It is your responsibility to demonstrate that you have complied with the requirements to establish and, where necessary, retain your statutory excuse.

You will not have a statutory excuse if:

  • you cannot provide evidence of having conducted the prescribed right to work checks before the employment commenced;
  • you have employed someone when it is reasonably apparent that they are not the holder of the document they present, or the person named and shown in the online right to work check (i.e. that person is an imposter);
  • you have conducted a manual check and it is reasonably apparent that the document is false (the falsity would be considered to be ‘reasonably apparent’ if an individual who is untrained in the identification of false documents, examining it carefully, but briefly and without the use of technological aids, could reasonably be expected to realise that the document in question is not genuine);
  • you have conducted an online check and it is reasonably apparent that the website you have used to do that check is not the official gov.uk Home Office online right to work checking service;
  • you have attempted to conduct an online check but have not accessed the employer ‘View a job applicant’s right to work details’ ↗ part of the service, you have only viewed information online that has been provided directly to the migrant;
  • you have employed someone when it is clear from the right to work check that the person does not have valid permission to work in the U.K. or is subject to an immigration condition which prevents them from carrying out the work in question (i.e. you have employed a person with no right to work or a person in breach of their work restrictions or a person whose right to work has expired);
  • you know you are employing a person who is not allowed to undertake the work regardless of whether you have carried out any document checks;
  • your statutory excuse was time-limited and has expired; or
  • in respect of a student who has a restricted right to work, you have not obtained and retained a copy of evidence setting out their term and vacation times covering the duration of their period of study in the U.K.
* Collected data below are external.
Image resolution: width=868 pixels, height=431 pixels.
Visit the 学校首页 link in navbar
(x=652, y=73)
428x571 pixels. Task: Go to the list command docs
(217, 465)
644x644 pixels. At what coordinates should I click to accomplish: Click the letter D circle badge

If we are satisfied that you have a statutory excuse in respect of an illegal worker, you will not be liable for a civil penalty.

But if we consider that you have not established a statutory excuse in respect of an illegal worker we will consider the level of your civil penalty.  Please see stage 2 in the Consideration Framework.
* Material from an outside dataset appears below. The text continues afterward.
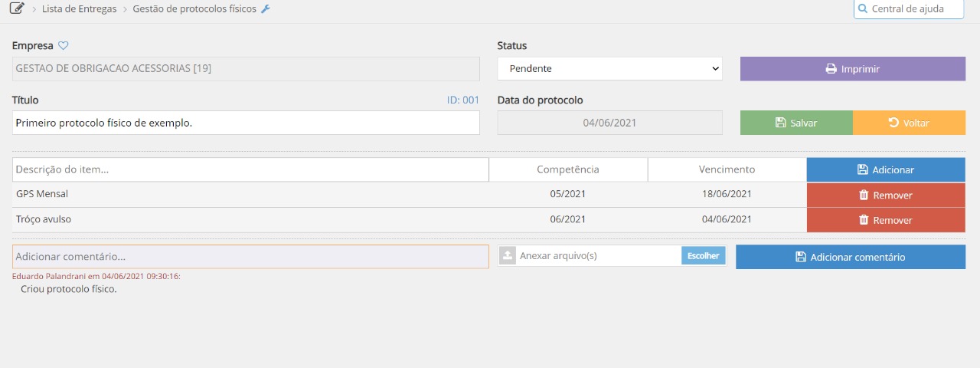Click the Descrição do item input field
Screen dimensions: 980x368
(x=250, y=169)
Have you been found to be employing an illegal worker before?

During stage 2 of our consideration process we will look at whether you have been found to be employing illegal workers within the previous three years.  We will do this to determine the level of your breach, as this will be taken into account and a higher starting level of penalty will apply.  We will then use Level 2 of our Civil Penalty Calculator to determine the amount of your civil penalty.

If you have not received a civil penalty or warning notice or committed an offence under section 21 ↗ within this time period, we will use Level 1 of our Civil Penalty Calculator to determine the amount of your penalty.

Multiple premises

A business with more than one premises which has been found to be employing illegal workers within the previous three years and where recruitment is devolved to each site, will not be subject to a penalty calculation using Level 2 of the Civil Penalty Calculator if illegal workers are encountered at different sites, unless this can be attributed to a general failure in the business’s centrally set recruitment practices.

Transfer of undertakings

Employers who acquire staff as a result of a Transfer of Undertakings (Protection of Employment) Regulations 2006 ↗ (TUPE) transfer are provided with a grace period of 60 days from the date of the transfer of the business to correctly carry out their first statutory right to work checks in respect of these acquired employees.  There is no such grace period for any follow-up checks to retain the excuse, where applicable.
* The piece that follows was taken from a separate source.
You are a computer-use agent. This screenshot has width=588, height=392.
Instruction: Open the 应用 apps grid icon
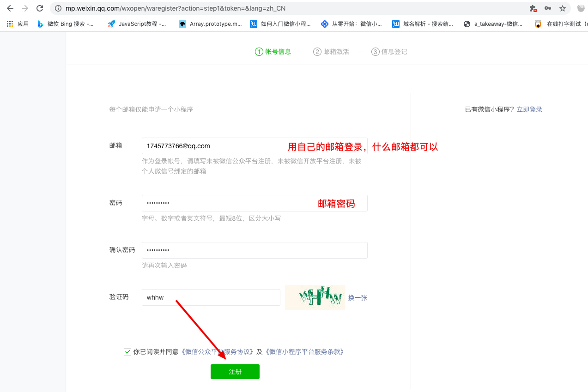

This 60-day grace period applies in all situations where the new employer acquires employees who are subject to a “relevant transfer” (as defined by regulation 3 ↗ [as amended ↗] of the Transfer of Undertakings (Protection of Employment) Regulations 2006 ↗ (the TUPE Regulations”)), even if the transferring business is subject to “terminal” insolvency proceedings falling within regulation 8(7) ↗ of the TUPE Regulations, such as cases involving compulsory liquidation.  (The employment protections set out in regulations 4 ↗ (continuation of employment) and 7 ↗ (protection from dismissal) of the TUPE Regulations are dis-applied in reg. 8(7) ↗ cases.)

This means that in all circumstances where employees assigned to a business, or part of a business, that is the subject of a relevant transfer move with that work to a new employer, the new employer has 60 days from the date of the relevant transfer to carry out fresh right to work checks on those employees, even if regulation 8(7) ↗ applies.

By complying with prescribed right to work checks within this timescale, the transferee employer will acquire a statutory excuse against liability for a civil penalty in the event that illegal working is identified.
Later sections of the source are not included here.